This seems like a smart idea.
BOSTON (AP) — A plan by the state to establish a colony of venomous timber rattlesnakes on an off-limits island in Massachusetts’ largest body of water has some rattled by visions of dangerous serpents slithering through the surrounding woods, attacking hikers, fishermen and hunters.
Those are completely irrational fears based on the public’s aversion to snakes, said Tom French of the state Division of Fisheries and Wildlife, who’s directing the project at the 39-square mile Quabbin Reservoir and representing the state at a public meeting Tuesday to address the concerns.
French said he’s received several emails and phone calls from worried residents who fear the snakes will escape the island.
“People are afraid that we’re going to put snakes in a place of public use and that they are going to breed like rabbits and spread over the countryside and kill everybody,” he said.
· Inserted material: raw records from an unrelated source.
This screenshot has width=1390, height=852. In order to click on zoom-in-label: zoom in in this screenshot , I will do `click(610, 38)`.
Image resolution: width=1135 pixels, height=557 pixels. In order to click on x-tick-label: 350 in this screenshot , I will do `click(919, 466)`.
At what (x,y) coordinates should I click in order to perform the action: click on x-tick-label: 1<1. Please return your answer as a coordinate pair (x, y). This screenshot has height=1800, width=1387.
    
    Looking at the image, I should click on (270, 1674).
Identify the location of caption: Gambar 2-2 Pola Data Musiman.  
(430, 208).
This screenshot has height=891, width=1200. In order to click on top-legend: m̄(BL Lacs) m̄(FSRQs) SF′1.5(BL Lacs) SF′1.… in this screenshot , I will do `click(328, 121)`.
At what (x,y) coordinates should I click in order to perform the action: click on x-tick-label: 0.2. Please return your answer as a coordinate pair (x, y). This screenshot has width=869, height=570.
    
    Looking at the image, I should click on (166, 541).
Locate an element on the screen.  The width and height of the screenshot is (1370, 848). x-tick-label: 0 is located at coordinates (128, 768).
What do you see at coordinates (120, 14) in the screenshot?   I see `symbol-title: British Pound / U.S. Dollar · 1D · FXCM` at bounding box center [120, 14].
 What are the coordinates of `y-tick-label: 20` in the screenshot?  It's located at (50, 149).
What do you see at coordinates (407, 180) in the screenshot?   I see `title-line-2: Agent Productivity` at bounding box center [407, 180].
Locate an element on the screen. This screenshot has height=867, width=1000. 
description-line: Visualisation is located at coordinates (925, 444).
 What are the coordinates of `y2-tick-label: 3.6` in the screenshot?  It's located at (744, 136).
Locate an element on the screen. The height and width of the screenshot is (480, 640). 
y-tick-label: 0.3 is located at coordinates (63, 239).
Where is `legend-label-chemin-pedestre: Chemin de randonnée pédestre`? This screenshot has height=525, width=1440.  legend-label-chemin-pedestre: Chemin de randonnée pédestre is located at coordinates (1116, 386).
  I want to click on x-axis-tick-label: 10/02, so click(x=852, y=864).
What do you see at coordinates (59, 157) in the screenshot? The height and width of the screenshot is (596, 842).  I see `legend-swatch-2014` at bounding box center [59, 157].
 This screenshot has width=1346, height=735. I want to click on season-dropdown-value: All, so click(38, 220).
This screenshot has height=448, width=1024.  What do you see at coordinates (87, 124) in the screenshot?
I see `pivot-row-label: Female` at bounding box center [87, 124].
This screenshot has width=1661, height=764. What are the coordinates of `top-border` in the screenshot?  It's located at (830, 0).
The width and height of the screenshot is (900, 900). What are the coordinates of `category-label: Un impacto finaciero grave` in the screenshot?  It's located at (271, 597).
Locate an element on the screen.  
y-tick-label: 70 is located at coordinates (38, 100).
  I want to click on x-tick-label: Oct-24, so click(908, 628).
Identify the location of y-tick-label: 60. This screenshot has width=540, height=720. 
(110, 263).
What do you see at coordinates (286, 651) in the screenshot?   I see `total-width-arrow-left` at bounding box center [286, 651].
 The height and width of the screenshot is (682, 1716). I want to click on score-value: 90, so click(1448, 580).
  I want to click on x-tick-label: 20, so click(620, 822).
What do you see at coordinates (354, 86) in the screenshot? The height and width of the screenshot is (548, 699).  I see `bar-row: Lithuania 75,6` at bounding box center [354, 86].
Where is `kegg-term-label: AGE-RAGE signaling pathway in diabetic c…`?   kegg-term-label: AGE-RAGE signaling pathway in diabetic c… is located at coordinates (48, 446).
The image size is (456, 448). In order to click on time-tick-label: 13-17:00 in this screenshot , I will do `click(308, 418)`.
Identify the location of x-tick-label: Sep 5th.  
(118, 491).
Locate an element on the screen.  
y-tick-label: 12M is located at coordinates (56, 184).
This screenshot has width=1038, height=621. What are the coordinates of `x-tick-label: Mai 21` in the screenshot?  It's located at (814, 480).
There are only about 200 of the endangered snakes indigenous to Massachusetts left in five scattered pockets from greater Boston to the Berkshires, French said. Loss of habitat and human-caused deaths means they could disappear altogether, which is why the Quabbin project is so critical.
The plan to establish the snakes on Mount Zion — at more than 1,400 acres, the largest island in the reservoir — has been in the works for several years. A handful of snakes will be raised at Roger Williams Park Zoo in Providence, Rhode Island, and placed on the island in a couple more years when they are mature enough to survive in the wild.